Over the nearly three decades since, the press has grown dramatically. And the way publishers interact with the world has changed, too.
“It’s hard to believe but when I started the press I didn’t even have an email address,” Semken said. “Now I’m trying to figure out what the next phase of social media will bring.”
There are more than 80 titles in the online store — the most recent is a collection of essays from Zachary Michael Jack called Country Views. Like many of the releases from Ice Cube Press, it touches on environmental themes.
“Sometimes when I do book festivals and have the chance to talk about the books to people I am amazed at how much I have to share,” Semken said. “They are parts of better understanding the Midwest, but also items unto themselves. I can hear the author talking, and feel proud knowing what has been brought to the world.”
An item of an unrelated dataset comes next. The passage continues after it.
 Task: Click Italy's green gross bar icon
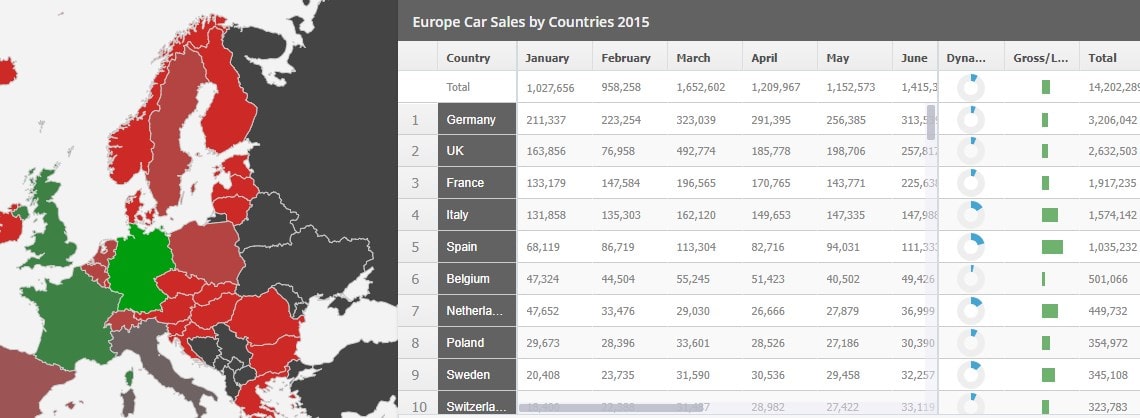(x=1049, y=215)
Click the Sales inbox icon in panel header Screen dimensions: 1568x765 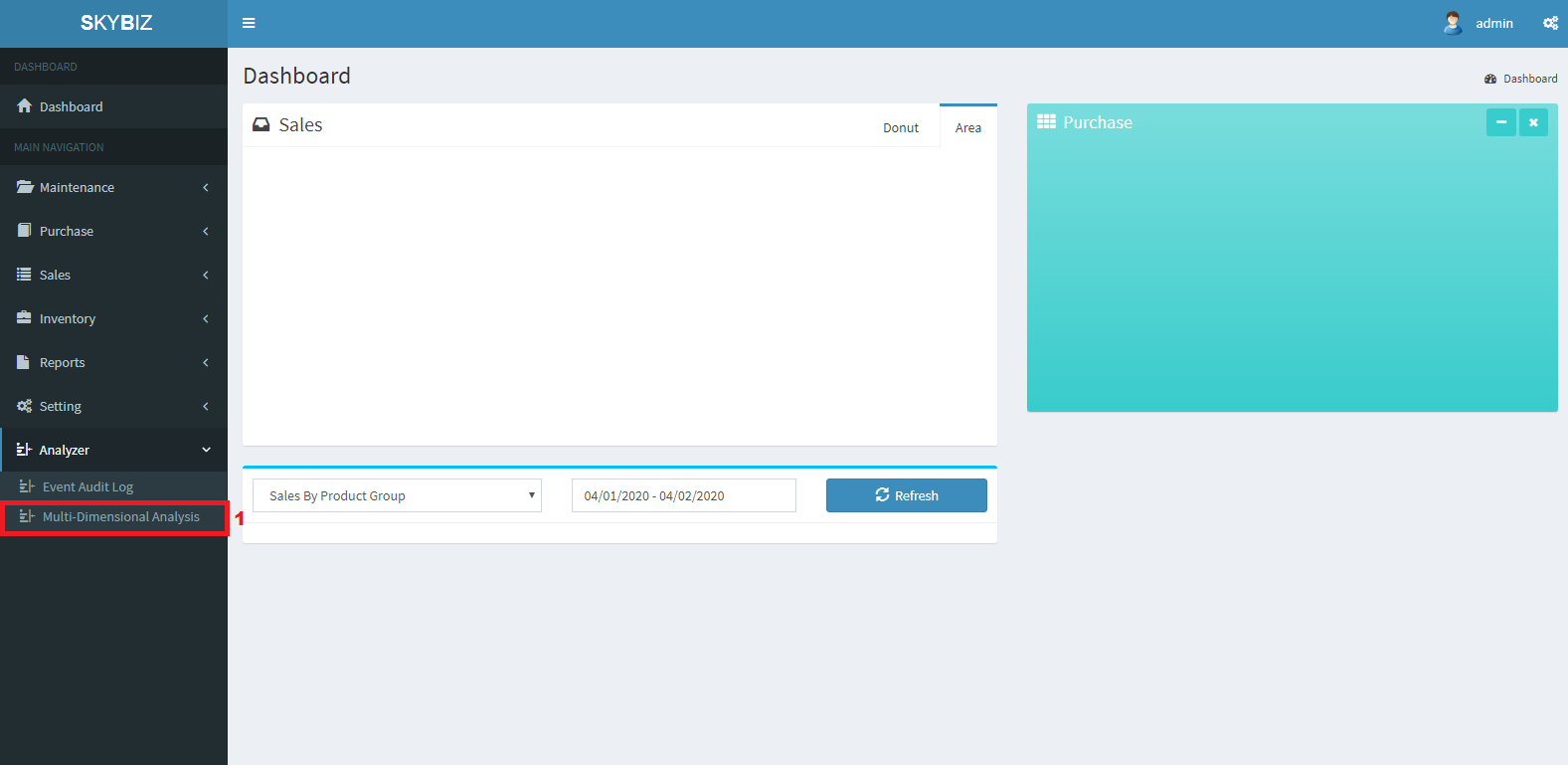(x=261, y=125)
A deep connection to the Midwest is one of the driving forces in Ice Cube Press’s mission. It took Semken a while to pin down just where his new press would fit into the publishing landscape, but he eventually landed on “figuring out how to give a voice to, and honoring, the literary arts as a way to better understand how we can best live in the Midwest.” He’s been highlighting books with that theme ever since.
There’s a quote from poet and essayist Jim Harrison that Semken points to as something he leaned on in the early days of Ice Cube that remains a driving force in his editorial philosophy: “It only gradually occurred to me that it’s not people’s problems that interest me, but their solutions to their problems.” To that end, he is continually seeking out new authors to represent and finding new ways to engage with the community. Semken has helped kick off two imprints of Ice Cube Press so far: Tall Corn Books and Maintenance Ends.
“People crave stories, and people want to write. The main thing to remember is to be a good member of the literary community,” Semken advises readers and writers alike. “That is: Do for other’s books what you’d like them to do for you. Go on over to your local indie bookstore and buy a locally published book about a topic of local interest and in doing so, expand your world.”